RAW DATA START

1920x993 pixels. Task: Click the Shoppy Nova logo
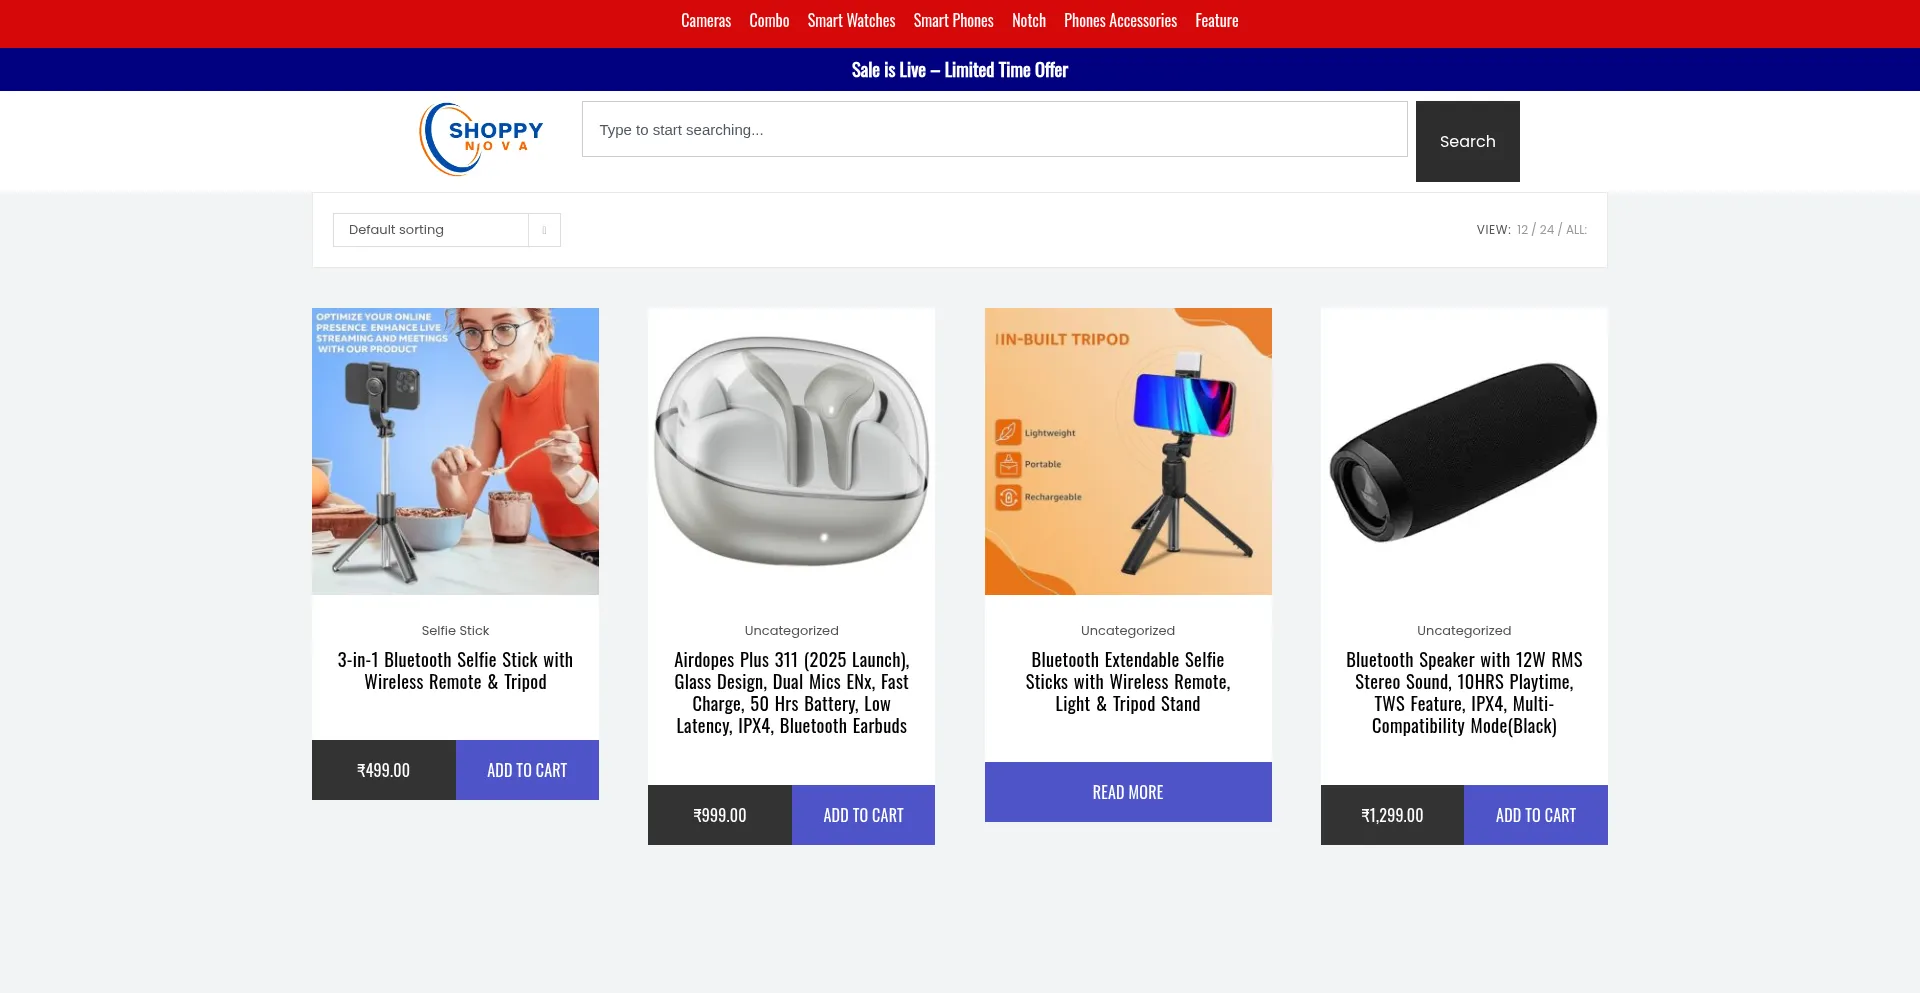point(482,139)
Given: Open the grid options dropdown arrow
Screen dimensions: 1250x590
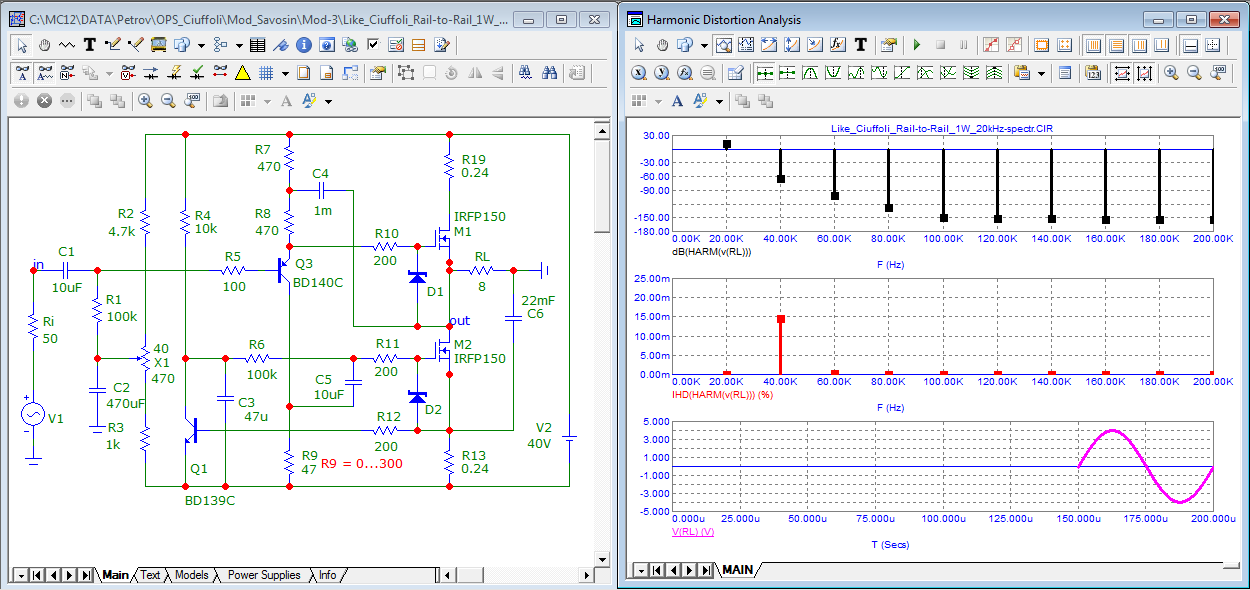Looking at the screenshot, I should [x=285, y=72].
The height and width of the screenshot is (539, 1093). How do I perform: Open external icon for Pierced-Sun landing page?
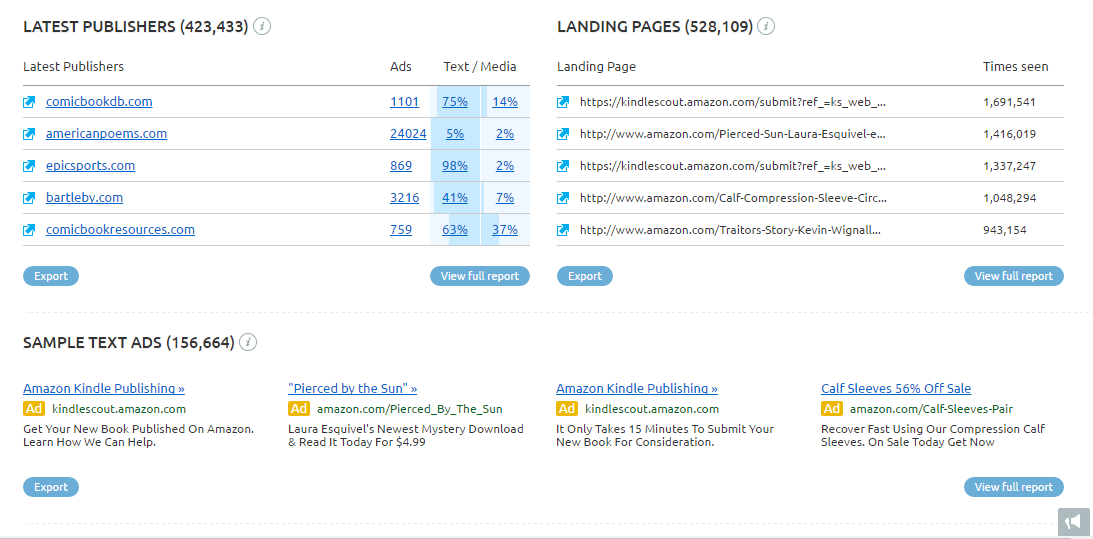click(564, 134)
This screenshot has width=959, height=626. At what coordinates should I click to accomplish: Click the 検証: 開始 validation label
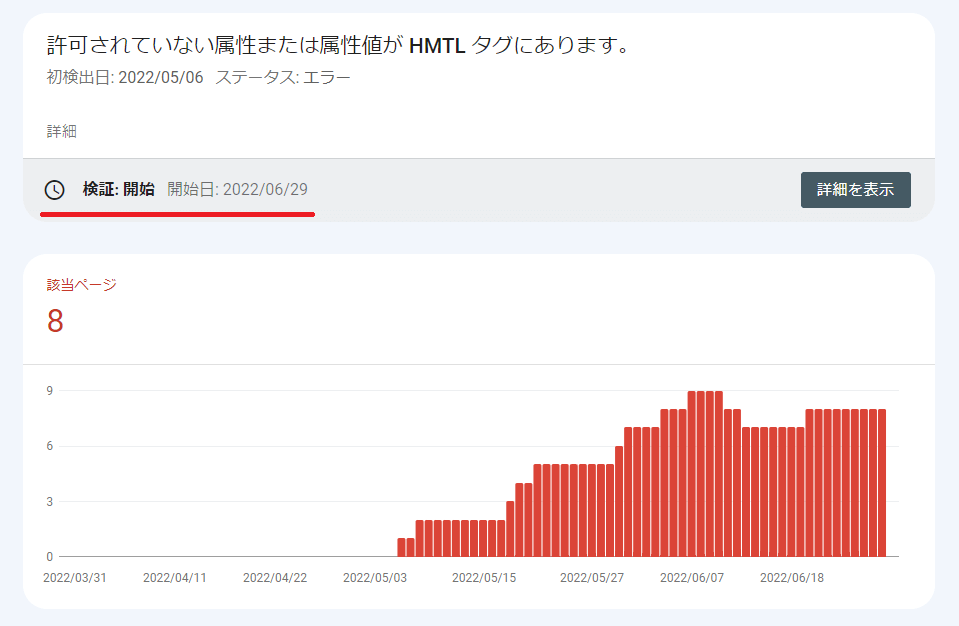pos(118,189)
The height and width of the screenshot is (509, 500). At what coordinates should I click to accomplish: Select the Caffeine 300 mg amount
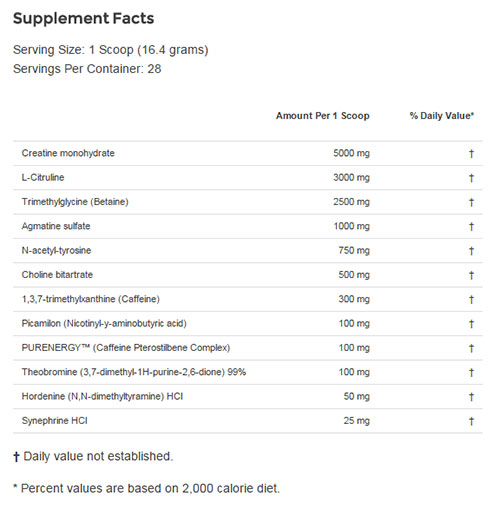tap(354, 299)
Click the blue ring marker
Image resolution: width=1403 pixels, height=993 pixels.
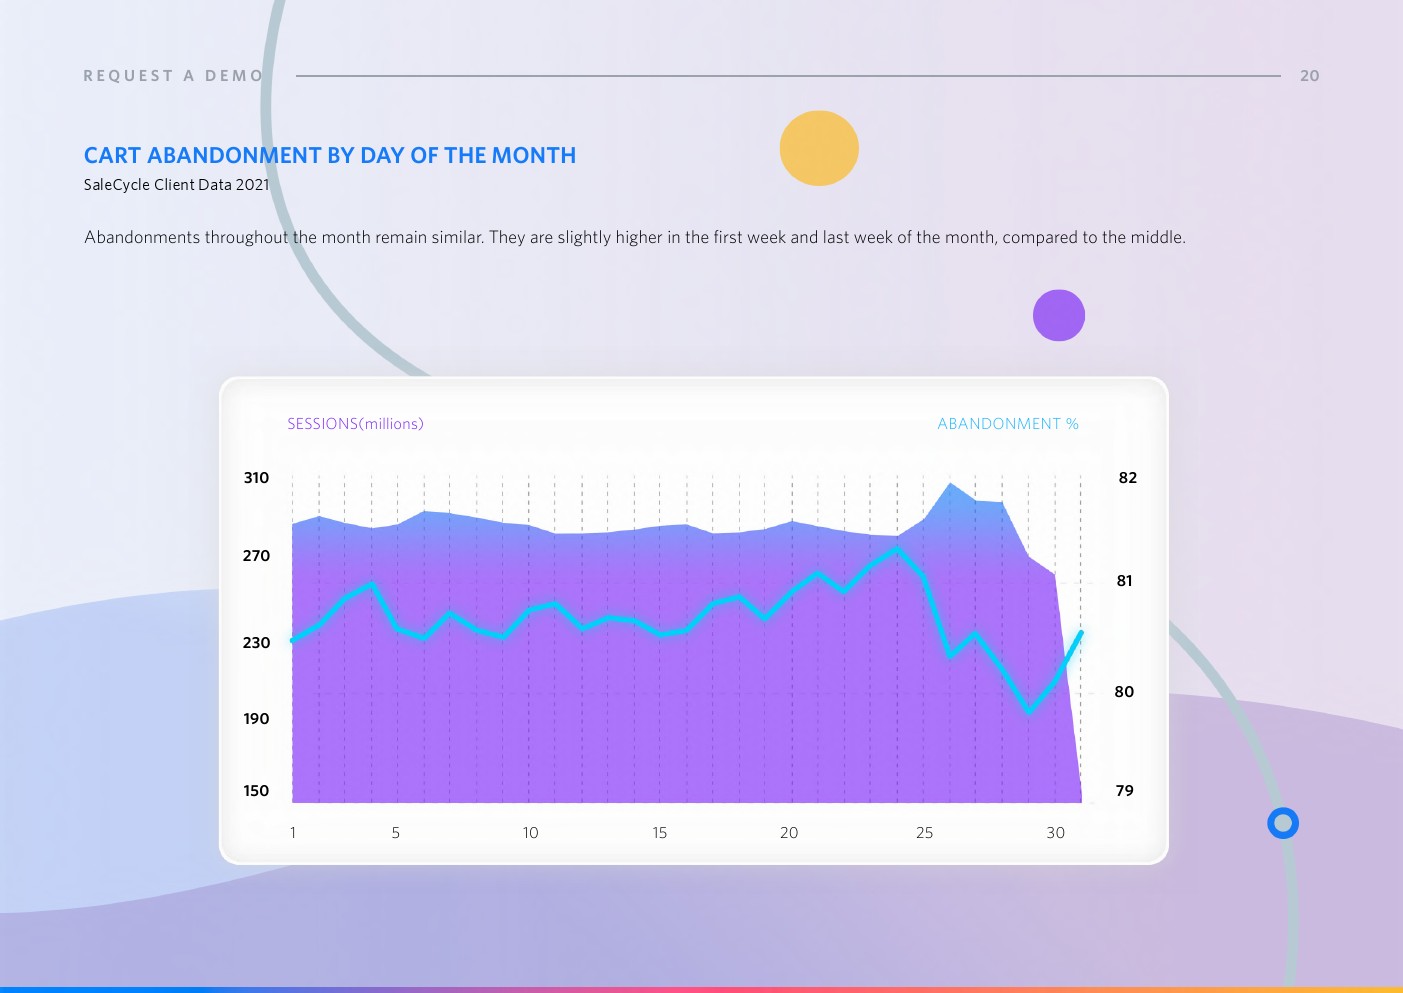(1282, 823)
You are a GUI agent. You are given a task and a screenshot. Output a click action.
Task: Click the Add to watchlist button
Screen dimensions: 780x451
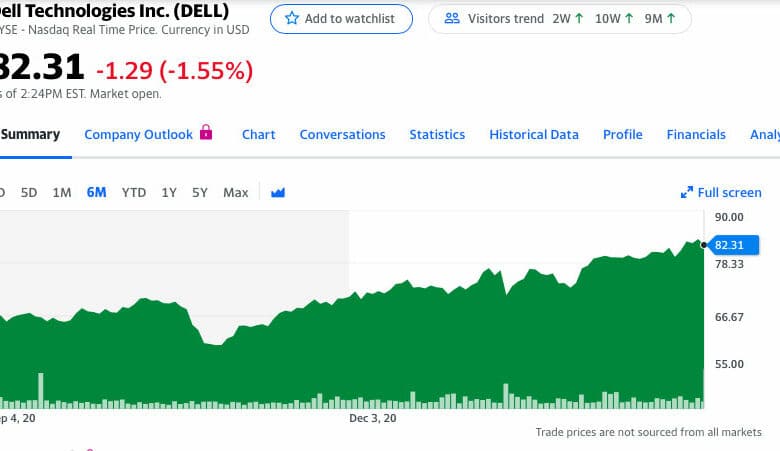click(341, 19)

RAW DATA END

(WORK INSTRUCTIONS) Will you set down the records word for word while leaving out every picture?

(THE ANSWER)
1920x993 pixels. Task: Click the Shoppy Nova logo
point(482,139)
Given: Open the grid options dropdown arrow
Screen dimensions: 1250x590
Looking at the screenshot, I should [x=285, y=72].
The height and width of the screenshot is (539, 1093). How do I perform: Open external icon for Pierced-Sun landing page?
click(564, 134)
This screenshot has width=959, height=626. At what coordinates should I click to accomplish: Click the 検証: 開始 validation label
pos(118,189)
The height and width of the screenshot is (509, 500). At what coordinates should I click to accomplish: Select the Caffeine 300 mg amount
tap(354, 299)
Click the blue ring marker
Image resolution: width=1403 pixels, height=993 pixels.
(1282, 823)
You are a GUI agent. You are given a task and a screenshot. Output a click action.
Task: Click the Add to watchlist button
Screen dimensions: 780x451
click(341, 19)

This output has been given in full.